22 novembre 2012 : Budget - Collectivités d'outre-mer, Nouvelle Calédonie et TAAF ( avis - première lecture )

II. UN FOCUS SUR LES PROBLÉMATIQUES COMMUNES AUX COLLECTIVITÉS D'OUTRE-MER ET À LA NOUVELLE-CALÉDONIE

A. DES CONDITIONS DE DÉTENTION VARIÉES MAIS PRÉOCCUPANTES DANS LES TERRITOIRES DU PACIFIQUE

A l'exception de Saint-Martin et de Saint-Barthélemy, l'ensemble des collectivités d'outre-mer et la Nouvelle-Calédonie disposent sur leur territoire d'un établissement pénitentiaire. Cependant, entre ces établissements pénitentiaires, les situations contrastent fortement et affichent, dans certains cas, une situation préoccupante pour votre commission.

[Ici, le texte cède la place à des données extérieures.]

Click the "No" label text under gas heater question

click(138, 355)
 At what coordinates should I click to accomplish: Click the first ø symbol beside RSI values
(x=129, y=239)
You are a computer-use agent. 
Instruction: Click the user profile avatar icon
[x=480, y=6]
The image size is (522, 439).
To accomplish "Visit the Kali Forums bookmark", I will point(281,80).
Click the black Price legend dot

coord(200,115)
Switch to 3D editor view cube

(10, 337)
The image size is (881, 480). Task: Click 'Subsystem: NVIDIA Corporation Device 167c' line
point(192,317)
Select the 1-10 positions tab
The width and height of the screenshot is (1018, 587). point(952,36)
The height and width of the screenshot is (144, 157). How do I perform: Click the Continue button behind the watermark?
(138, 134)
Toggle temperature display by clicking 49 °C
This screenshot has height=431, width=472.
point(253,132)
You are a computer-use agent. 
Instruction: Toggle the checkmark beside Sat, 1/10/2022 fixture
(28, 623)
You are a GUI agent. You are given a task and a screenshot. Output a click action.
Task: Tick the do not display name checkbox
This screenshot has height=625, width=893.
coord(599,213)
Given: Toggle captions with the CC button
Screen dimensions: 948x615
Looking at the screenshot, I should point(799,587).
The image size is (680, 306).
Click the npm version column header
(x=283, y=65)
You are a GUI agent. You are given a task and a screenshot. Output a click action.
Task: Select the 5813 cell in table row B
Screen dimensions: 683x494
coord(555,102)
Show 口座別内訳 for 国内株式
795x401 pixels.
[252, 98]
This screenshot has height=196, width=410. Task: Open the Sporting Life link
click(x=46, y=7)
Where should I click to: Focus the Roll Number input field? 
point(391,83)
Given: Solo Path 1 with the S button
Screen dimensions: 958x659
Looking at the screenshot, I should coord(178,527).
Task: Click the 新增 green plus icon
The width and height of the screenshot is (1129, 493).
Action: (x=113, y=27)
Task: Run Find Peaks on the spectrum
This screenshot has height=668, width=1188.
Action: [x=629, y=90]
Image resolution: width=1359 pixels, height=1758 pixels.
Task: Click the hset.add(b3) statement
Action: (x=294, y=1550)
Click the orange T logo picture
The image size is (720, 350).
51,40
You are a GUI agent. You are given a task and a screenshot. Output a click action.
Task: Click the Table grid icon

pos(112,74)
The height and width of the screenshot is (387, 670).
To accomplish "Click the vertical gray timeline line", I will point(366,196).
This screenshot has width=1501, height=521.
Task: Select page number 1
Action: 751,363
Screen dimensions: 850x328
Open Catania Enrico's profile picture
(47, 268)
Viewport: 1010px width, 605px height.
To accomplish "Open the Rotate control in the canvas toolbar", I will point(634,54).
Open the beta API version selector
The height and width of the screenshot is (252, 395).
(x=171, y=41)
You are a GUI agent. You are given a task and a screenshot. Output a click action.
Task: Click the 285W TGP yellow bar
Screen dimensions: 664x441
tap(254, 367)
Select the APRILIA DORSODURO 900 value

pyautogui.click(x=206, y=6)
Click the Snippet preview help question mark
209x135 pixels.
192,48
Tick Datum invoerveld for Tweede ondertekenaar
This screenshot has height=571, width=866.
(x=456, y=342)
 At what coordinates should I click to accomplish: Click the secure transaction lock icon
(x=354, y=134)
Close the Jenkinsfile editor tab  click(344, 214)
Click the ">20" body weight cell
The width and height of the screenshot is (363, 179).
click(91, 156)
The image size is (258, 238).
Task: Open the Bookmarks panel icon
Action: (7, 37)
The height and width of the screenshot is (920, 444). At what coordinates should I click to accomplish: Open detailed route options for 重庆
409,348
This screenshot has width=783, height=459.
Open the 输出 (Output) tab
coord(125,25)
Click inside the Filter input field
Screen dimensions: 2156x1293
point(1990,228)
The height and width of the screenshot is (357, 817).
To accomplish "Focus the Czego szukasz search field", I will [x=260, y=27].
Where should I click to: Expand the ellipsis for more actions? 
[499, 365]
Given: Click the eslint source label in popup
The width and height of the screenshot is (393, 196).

1. L'absence d'établissement pénitentiaire à Saint-Martin et Saint-Barthélemy

Les deux récentes collectivités d'outre-mer que sont Saint-Martin et Saint-Barthélemy ne disposent pas d'établissement pénitentiaire. La détention des personnes originaires de l'île se déroule ainsi en Guadeloupe, les détenus étant écroués à la maison d'arrêt de Basse-Terre ou au centre pénitentiaire de Baie-Mahault. A Saint-Martin, l'utilisation des locaux situés dans la partie néerlandaise de l'île a été envisagée avec même le projet de financer une éventuelle extension de l'établissement néerlandais pour satisfaire les besoins français. Selon les informations transmises par le Gouvernement, les négociations n'ont pas abouti, montrant, là encore, la nécessité d'un approfondissement de la coopération entre les autorités locales des deux parties de l'île.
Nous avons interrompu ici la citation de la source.